The 5 minutes in parenthesis tells your computer that it should not ask for the ip address again until 5 minutes have expired. This is called caching, and reduces the amount of Internet traffic with computers asking for the ip address for a URL.
Isn’t technology neat?
Ok, back to Apple. On March 11, 2015, Apple had a twelve hour outage that brought down the App Store and iTunes. Think of that – Apple did not make any money from App downloads, in-app purchases or iTunes media for half a day. That’s certainly a mega multi-million dollar mistake given that millions of purchases are made per day. All because somebody made a typo in the Internet phone book. A common value people use for DNS caching is 12 hours. This means that computers will not look back in the Internet phone book until 12 hours have expired – which is about how long Apple was down.

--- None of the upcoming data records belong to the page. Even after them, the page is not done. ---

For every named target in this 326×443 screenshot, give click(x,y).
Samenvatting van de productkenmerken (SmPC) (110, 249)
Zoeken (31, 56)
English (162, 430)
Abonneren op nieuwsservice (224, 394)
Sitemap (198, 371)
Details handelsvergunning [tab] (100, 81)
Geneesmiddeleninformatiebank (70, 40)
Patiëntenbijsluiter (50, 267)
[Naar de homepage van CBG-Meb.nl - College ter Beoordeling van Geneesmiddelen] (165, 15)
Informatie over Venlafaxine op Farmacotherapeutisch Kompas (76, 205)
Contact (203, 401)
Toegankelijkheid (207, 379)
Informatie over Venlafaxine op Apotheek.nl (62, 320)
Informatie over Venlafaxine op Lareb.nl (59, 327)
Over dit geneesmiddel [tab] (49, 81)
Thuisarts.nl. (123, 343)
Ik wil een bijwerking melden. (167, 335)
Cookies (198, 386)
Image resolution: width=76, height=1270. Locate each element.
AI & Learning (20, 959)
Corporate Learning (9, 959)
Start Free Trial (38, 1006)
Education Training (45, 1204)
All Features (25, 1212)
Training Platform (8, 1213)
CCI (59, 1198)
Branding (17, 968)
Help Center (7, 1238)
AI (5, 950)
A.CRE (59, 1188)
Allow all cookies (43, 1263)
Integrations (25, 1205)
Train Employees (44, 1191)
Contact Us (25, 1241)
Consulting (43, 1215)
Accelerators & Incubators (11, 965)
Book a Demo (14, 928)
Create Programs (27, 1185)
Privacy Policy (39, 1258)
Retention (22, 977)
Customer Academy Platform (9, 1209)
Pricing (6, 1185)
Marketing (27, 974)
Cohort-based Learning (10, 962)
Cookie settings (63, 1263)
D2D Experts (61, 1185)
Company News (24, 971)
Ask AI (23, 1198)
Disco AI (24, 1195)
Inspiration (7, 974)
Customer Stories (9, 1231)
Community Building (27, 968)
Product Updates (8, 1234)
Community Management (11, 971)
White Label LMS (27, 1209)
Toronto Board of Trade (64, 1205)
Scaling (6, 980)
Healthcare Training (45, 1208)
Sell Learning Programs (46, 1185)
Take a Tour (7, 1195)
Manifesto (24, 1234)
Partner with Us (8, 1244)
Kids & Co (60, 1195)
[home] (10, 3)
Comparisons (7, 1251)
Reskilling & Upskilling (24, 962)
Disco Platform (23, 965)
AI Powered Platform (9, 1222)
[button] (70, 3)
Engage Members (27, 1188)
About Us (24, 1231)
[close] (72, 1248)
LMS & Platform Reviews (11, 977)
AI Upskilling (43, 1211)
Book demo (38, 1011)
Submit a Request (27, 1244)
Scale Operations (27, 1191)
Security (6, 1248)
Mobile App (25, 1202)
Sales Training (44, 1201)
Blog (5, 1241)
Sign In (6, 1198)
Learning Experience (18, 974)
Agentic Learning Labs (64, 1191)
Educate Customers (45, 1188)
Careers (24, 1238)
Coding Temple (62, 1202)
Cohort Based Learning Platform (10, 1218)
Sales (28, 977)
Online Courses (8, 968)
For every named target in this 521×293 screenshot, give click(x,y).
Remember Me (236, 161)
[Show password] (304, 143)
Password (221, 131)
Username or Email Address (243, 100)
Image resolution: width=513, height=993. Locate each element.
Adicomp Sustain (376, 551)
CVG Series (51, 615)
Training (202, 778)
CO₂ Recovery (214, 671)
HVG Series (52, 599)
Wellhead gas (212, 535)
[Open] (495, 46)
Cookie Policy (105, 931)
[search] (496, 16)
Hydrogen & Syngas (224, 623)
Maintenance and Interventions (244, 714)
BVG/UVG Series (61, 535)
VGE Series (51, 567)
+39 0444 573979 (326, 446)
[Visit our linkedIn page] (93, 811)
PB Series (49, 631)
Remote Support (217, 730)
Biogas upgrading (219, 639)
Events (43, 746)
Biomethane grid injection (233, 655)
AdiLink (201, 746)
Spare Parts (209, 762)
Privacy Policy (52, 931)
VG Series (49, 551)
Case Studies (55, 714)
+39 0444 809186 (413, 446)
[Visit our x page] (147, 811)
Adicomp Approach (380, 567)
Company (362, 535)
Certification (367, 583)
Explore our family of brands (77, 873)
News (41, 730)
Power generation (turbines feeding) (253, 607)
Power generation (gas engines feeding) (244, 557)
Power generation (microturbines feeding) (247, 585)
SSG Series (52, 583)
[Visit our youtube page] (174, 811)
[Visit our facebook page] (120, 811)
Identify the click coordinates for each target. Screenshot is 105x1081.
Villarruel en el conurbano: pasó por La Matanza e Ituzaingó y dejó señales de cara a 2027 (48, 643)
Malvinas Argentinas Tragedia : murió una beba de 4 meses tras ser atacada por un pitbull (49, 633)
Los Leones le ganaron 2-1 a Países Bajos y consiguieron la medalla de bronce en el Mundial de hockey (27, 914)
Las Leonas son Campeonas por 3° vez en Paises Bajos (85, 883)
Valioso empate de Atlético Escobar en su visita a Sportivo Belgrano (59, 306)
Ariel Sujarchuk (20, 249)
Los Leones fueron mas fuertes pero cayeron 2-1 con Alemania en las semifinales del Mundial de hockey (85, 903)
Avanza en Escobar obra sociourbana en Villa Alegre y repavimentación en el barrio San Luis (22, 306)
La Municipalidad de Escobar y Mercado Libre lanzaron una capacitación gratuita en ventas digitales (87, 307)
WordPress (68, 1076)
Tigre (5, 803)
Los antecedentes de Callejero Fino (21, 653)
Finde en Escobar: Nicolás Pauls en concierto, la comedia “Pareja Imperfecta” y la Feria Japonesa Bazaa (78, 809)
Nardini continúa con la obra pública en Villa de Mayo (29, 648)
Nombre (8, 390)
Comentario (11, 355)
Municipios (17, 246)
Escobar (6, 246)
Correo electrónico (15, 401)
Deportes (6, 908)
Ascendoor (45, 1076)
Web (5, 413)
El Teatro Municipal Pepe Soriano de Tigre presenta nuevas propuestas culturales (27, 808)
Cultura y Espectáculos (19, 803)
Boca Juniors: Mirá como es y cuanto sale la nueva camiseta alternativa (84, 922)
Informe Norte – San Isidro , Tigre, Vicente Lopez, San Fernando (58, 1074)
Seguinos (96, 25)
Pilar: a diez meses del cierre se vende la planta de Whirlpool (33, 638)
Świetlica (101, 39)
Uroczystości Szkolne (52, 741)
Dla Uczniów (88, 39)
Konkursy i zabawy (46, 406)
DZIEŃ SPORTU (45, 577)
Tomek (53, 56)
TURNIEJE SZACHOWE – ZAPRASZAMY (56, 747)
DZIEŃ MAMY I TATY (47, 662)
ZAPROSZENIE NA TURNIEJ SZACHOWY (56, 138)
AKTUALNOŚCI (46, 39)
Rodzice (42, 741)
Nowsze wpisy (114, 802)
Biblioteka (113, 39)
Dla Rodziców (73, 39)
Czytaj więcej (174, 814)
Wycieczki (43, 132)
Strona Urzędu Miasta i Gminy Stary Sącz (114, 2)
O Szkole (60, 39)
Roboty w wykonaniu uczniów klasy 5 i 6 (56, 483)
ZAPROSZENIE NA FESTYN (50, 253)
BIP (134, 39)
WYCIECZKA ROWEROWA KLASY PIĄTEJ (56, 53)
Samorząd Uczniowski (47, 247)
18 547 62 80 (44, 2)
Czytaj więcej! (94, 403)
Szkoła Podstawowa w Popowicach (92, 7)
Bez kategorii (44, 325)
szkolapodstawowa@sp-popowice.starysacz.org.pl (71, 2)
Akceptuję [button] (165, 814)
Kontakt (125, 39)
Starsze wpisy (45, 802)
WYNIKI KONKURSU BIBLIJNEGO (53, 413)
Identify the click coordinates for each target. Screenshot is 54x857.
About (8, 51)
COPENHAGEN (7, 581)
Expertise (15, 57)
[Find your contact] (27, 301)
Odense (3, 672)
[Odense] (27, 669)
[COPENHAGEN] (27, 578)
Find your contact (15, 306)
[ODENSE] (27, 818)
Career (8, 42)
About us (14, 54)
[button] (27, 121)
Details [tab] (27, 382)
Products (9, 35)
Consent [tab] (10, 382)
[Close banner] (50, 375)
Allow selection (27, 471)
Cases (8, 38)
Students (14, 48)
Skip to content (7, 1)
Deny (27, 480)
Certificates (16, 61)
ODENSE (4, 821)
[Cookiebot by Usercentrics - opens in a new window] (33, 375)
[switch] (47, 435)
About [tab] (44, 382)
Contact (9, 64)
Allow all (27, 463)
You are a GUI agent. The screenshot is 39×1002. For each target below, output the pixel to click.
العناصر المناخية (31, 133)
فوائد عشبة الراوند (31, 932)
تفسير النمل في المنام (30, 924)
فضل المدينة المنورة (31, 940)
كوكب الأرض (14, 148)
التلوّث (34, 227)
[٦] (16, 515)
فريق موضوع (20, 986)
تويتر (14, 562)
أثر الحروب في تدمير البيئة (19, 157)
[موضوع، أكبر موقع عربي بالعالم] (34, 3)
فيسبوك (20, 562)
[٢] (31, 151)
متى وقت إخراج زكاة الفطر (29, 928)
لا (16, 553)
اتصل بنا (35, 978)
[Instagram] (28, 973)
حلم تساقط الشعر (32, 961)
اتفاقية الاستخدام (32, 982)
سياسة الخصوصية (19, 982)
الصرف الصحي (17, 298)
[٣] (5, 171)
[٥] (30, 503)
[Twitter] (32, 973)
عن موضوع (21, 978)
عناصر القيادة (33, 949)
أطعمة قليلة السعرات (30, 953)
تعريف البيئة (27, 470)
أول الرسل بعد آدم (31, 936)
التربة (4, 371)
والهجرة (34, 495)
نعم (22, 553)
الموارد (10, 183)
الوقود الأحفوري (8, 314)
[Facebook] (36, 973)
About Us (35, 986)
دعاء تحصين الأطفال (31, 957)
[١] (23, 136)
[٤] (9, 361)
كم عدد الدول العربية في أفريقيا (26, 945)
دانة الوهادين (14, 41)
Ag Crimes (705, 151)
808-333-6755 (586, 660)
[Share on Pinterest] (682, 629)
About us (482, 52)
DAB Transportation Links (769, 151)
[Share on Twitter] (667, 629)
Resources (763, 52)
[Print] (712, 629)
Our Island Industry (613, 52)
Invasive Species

As a giant company with lots of new employees, it’s amazing that Apple doesn’t have more issues like this. All the talented, competent employees are probably off in architecture roles or starting their own companies, so it’s a challenge to keep a company running smoothly. Technology is incredibly hard to do right, and requires decades of practice and effort, and when you have “newbies” coming in, or even veterans who forget something, it’s easy to have a big problem.
The moral of the story? Leave your DNS caching (or TTL times) at 5 minutes and sleep easier at night knowing that if there is a problem, you can have it fixed in 5 minutes or more instead of 12 hours or more. When you know you are going to be moving your web server, set your TTL to the smallest value possible so that downtime is even smaller.
Thanks for reading, have a wonderful day!